> **Условие задачи**
Перепечатайте приведенный ниже фрагмент страницы целиком, слово в слово и знак в знак.

> **Фрагмент страницы**
Судьбе угодно было вывести меня из этого затруднения, но да не допустит она более именно таких выходов: известие было уже слишком ужасно…
Пока я стояла у печки и раздумывала – раздался звонок, ко мне в комнату вошла Наташа – экономка С. П. Ж-вой – и, поздоровавшись со мной, передала от нее конфеты. Я заметила, что она чем-то смущена или расстроена. После двух-трех незначительных фраз она прямо объяснила цель своего прихода: «Знаете ли, какое у нас горе? Николай Николаевич застрелился…» – «Не может быть?!» – воскликнула я. – «Нет, правда… в ночь на 13 марта, ведь знаете ли, он перевелся в Екатеринослав, уехал в январе, и вот теперь…»
Насколько я могла узнать от этой милой простой барышни – еще очень юной и неопытной, – Н. Н. в последнее время часто задумывался, грустил, хотя по временам бывал очень весел. Страшно скучая в своем полку, который стоял под Новгородом в деревне, он перевелся в Екатеринослав. И вот, вдруг телеграмма… – «Господи! Какое горе близким! Мы все, все плакали…» Да, я могла себе представить очень живо это отчаяние родных, а главное – душу этого несчастного молодого человека.

> **Исходные данные**

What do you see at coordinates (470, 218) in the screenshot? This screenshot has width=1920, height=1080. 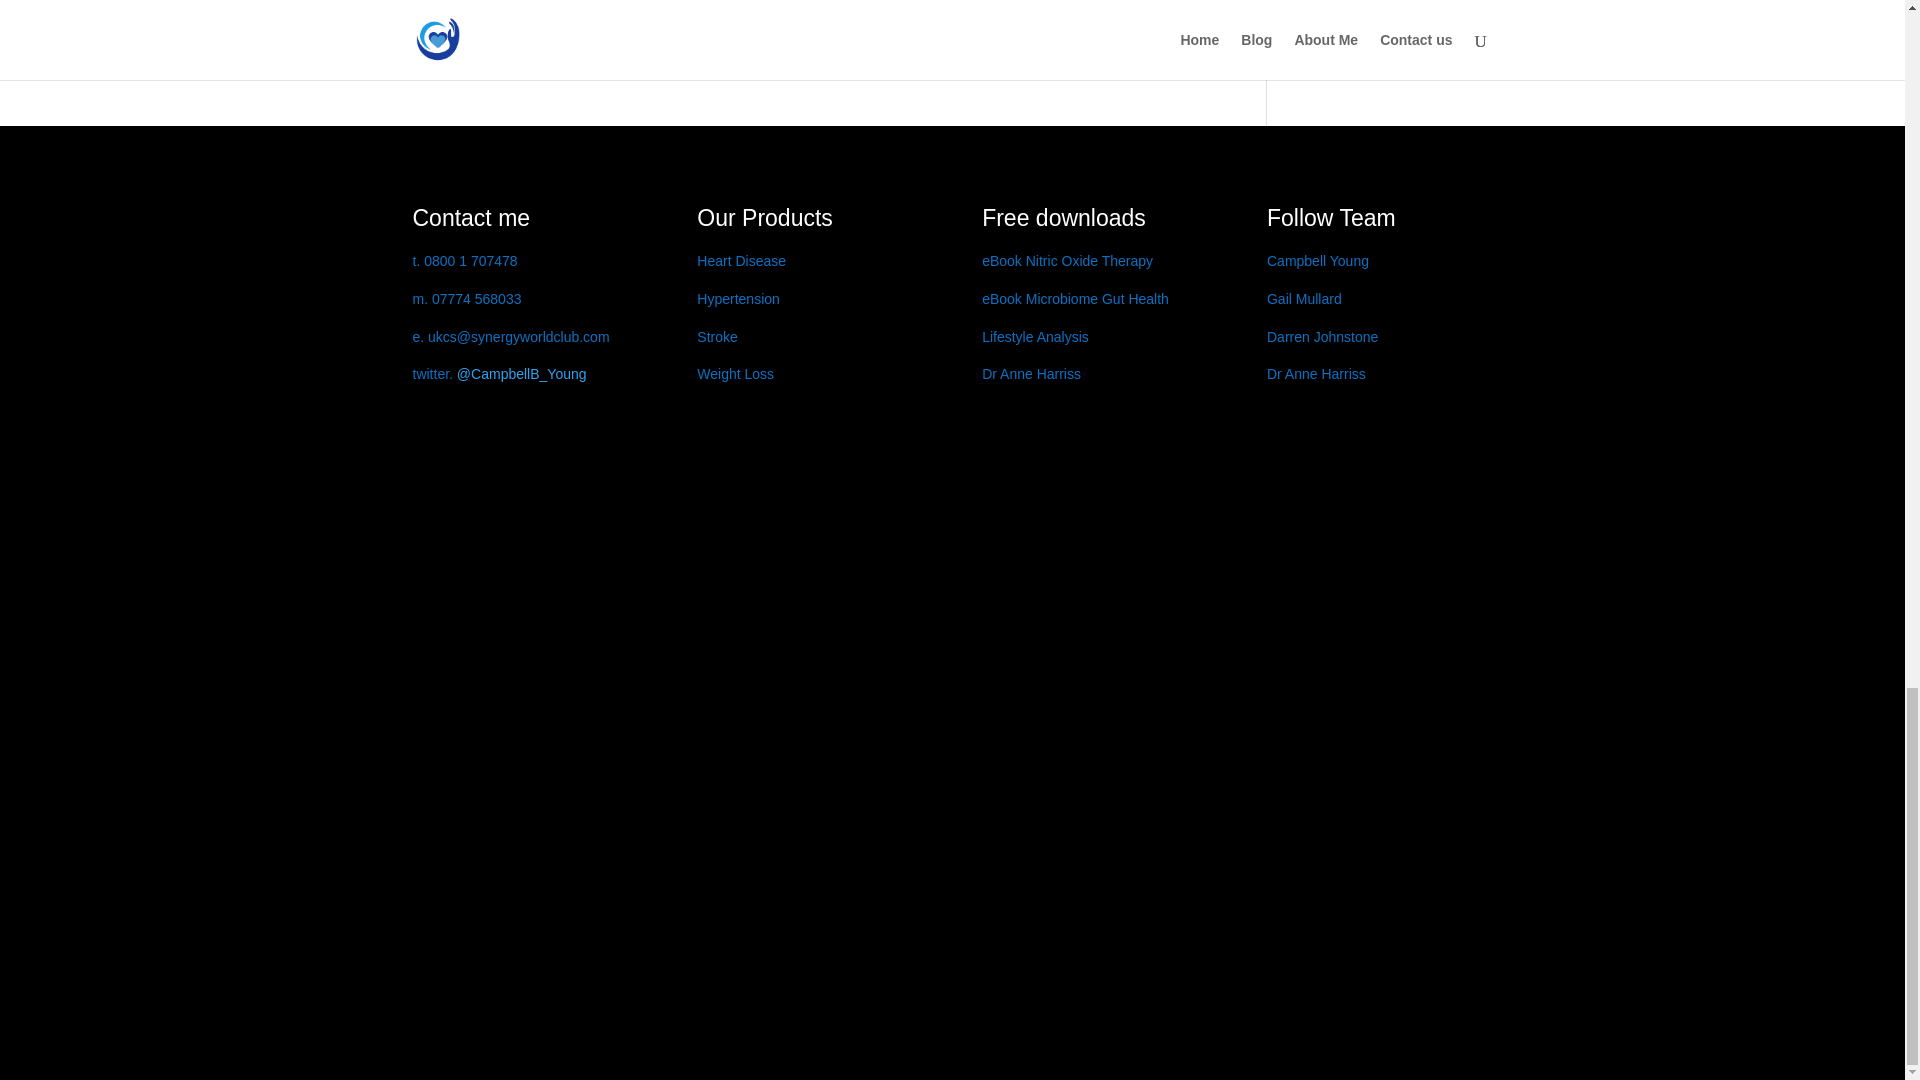 I see `My Story` at bounding box center [470, 218].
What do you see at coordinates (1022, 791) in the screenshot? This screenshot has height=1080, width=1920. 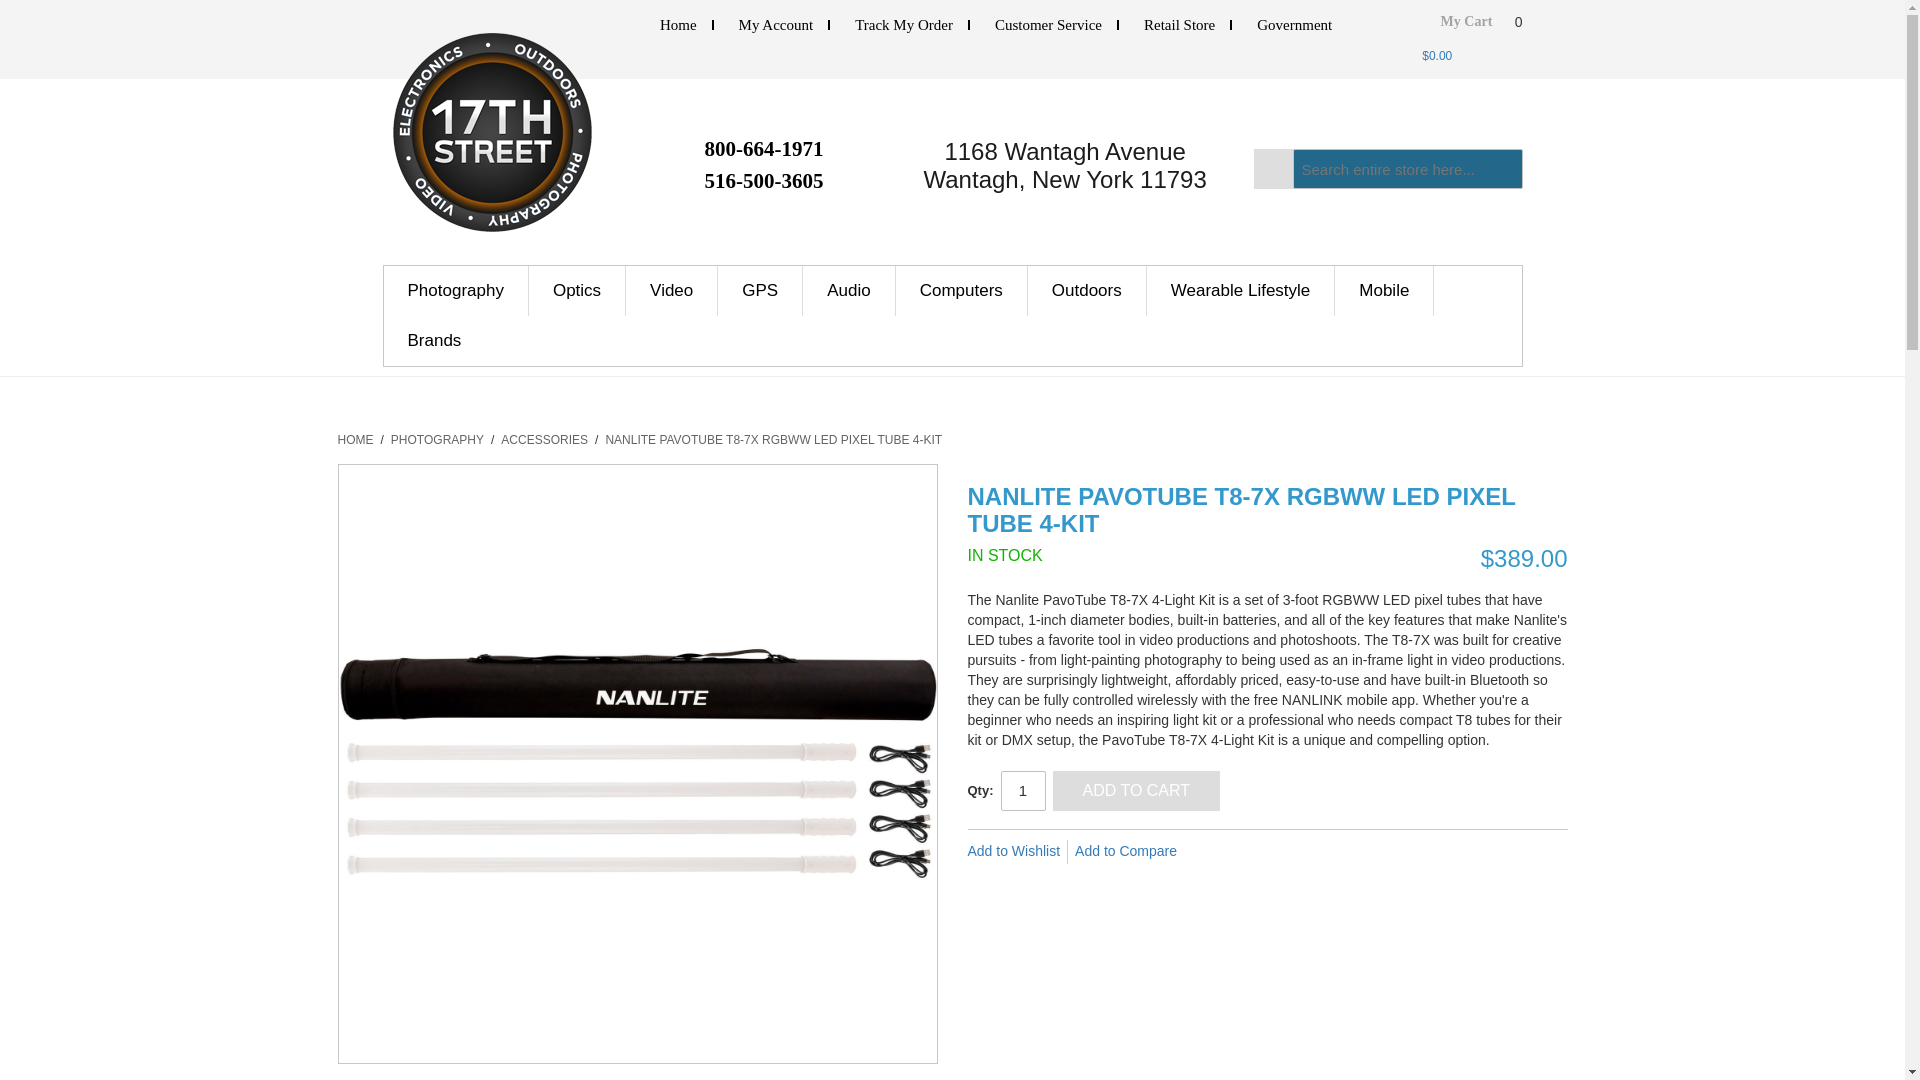 I see `1` at bounding box center [1022, 791].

> **Решение задачи**
Судьбе угодно было вывести меня из этого затруднения, но да не допустит она более именно таких выходов: известие было уже слишком ужасно…
Пока я стояла у печки и раздумывала – раздался звонок, ко мне в комнату вошла Наташа – экономка С. П. Ж-вой – и, поздоровавшись со мной, передала от нее конфеты. Я заметила, что она чем-то смущена или расстроена. После двух-трех незначительных фраз она прямо объяснила цель своего прихода: «Знаете ли, какое у нас горе? Николай Николаевич застрелился…» – «Не может быть?!» – воскликнула я. – «Нет, правда… в ночь на 13 марта, ведь знаете ли, он перевелся в Екатеринослав, уехал в январе, и вот теперь…»
Насколько я могла узнать от этой милой простой барышни – еще очень юной и неопытной, – Н. Н. в последнее время часто задумывался, грустил, хотя по временам бывал очень весел. Страшно скучая в своем полку, который стоял под Новгородом в деревне, он перевелся в Екатеринослав. И вот, вдруг телеграмма… – «Господи! Какое горе близким! Мы все, все плакали…» Да, я могла себе представить очень живо это отчаяние родных, а главное – душу этого несчастного молодого человека.